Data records
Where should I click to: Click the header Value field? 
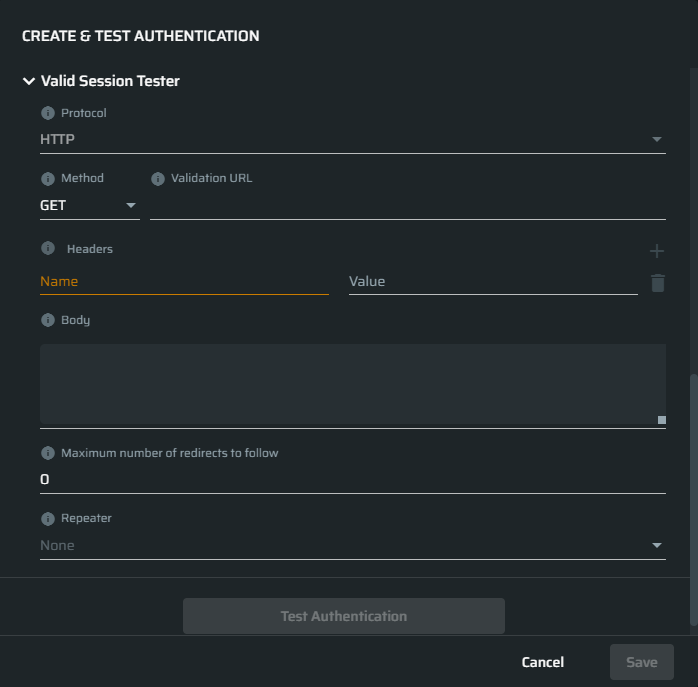[493, 281]
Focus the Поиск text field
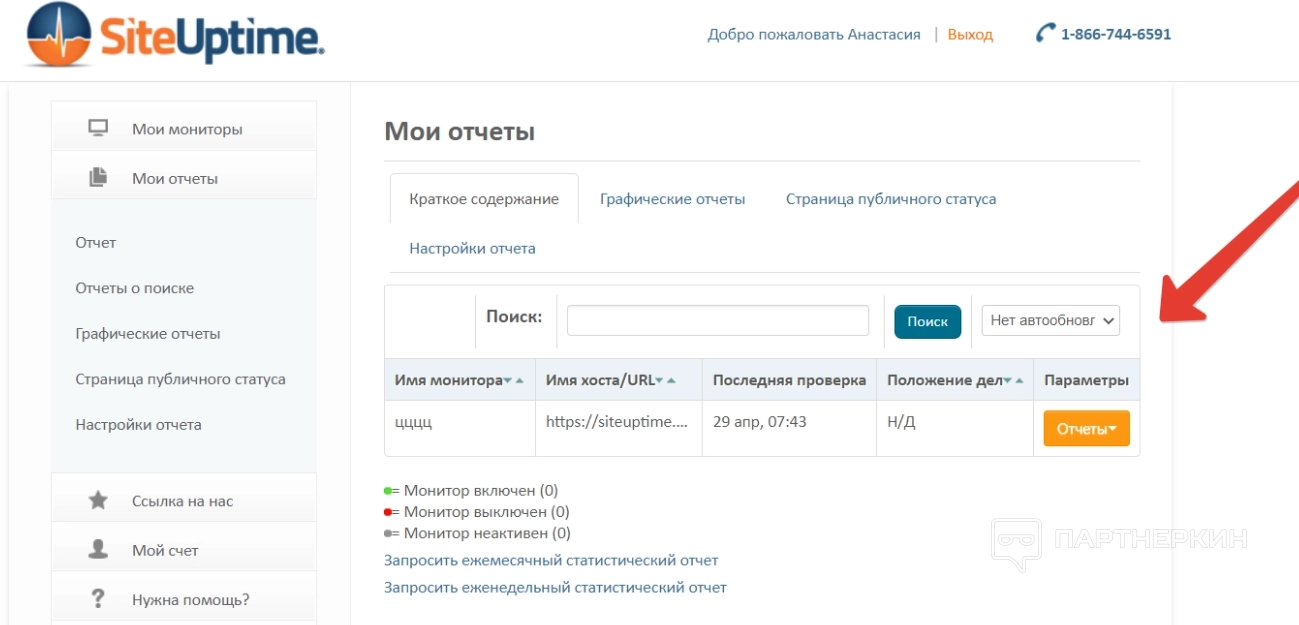 [x=717, y=321]
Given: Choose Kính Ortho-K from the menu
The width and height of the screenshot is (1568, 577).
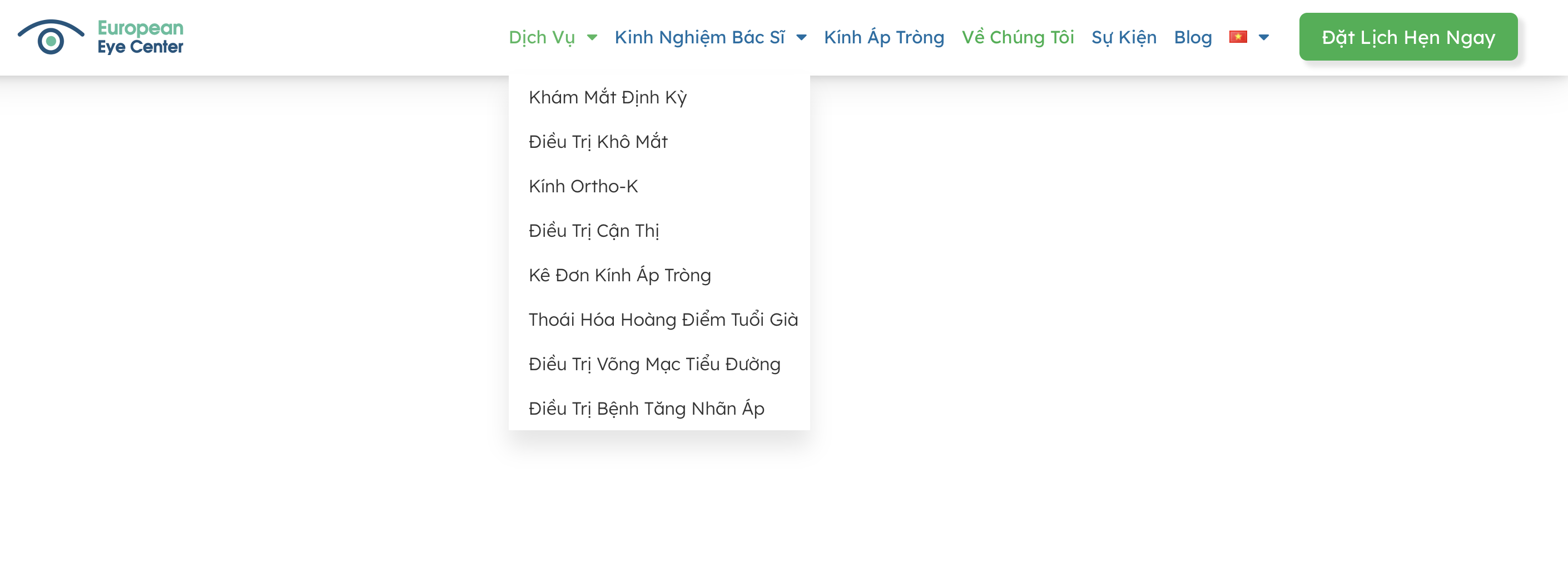Looking at the screenshot, I should 583,186.
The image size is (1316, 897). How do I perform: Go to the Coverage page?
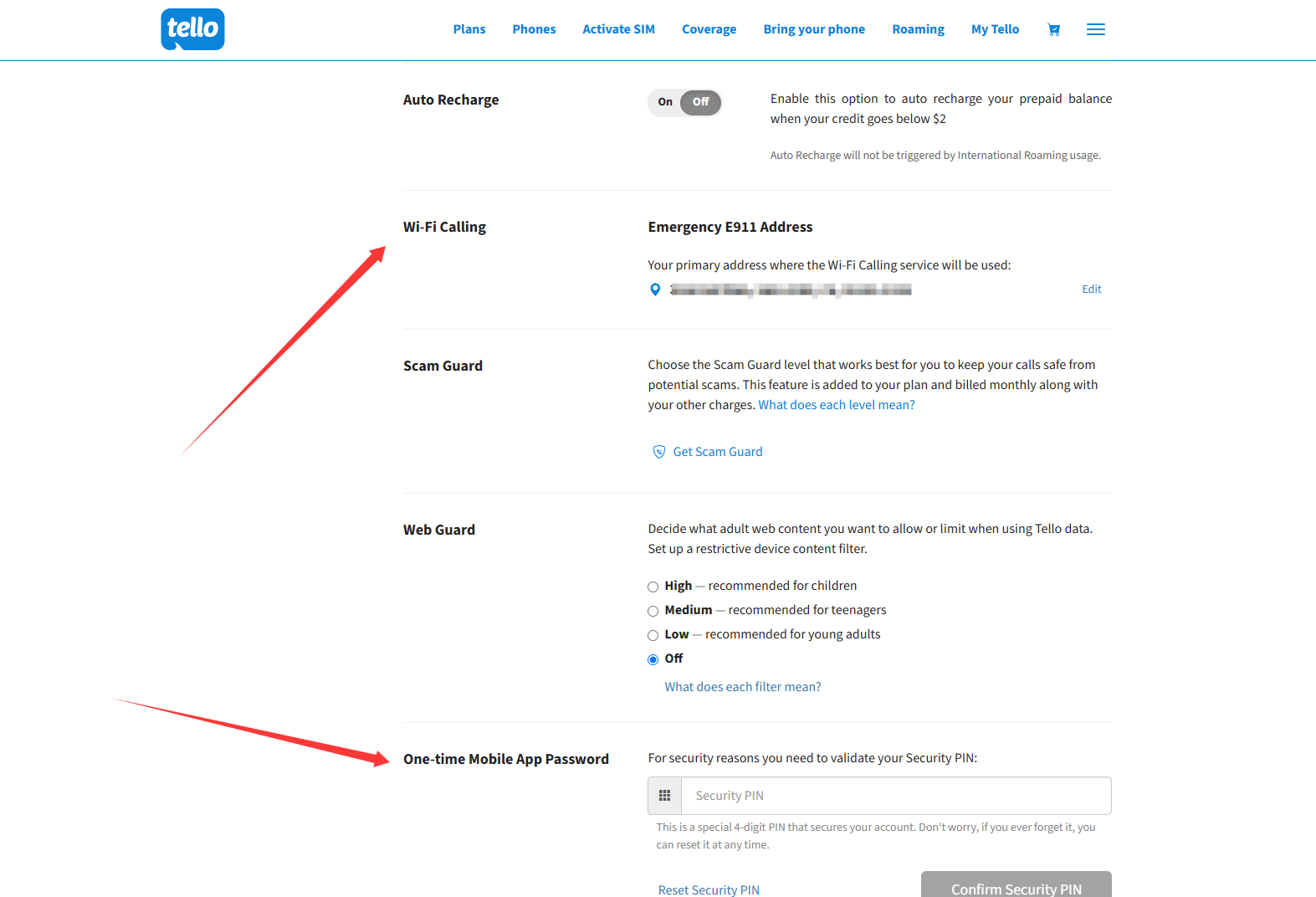click(709, 29)
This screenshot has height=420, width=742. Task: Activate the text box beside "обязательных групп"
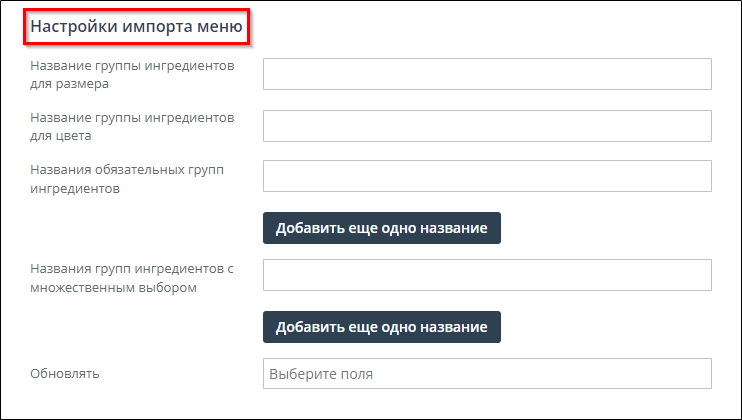(486, 176)
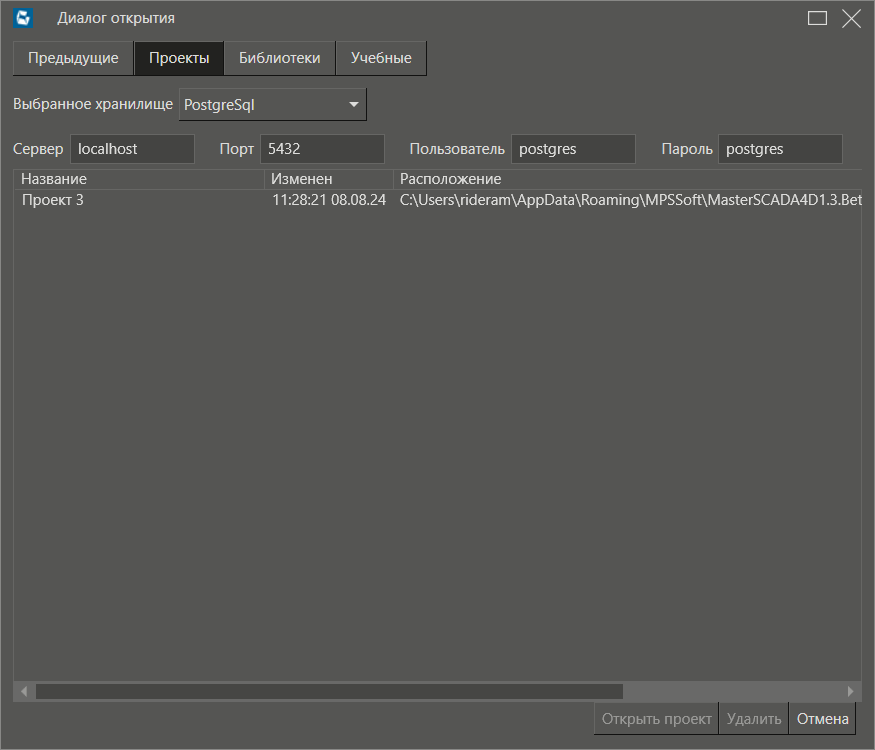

> EXERCISE OBJECTIVE
Quote every line of the data records above word for word, leaving out the pictures.

> OUTPUT OF THE EXERCISE
Where should I click to: Click the header Value field? 
[493, 281]
Focus the Поиск text field
 [x=717, y=321]
Given: Choose Kính Ortho-K from the menu
The width and height of the screenshot is (1568, 577).
Looking at the screenshot, I should 583,186.
The image size is (1316, 897). How do I perform: Go to the Coverage page?
click(709, 29)
This screenshot has height=420, width=742. Task: Activate the text box beside "обязательных групп"
(486, 176)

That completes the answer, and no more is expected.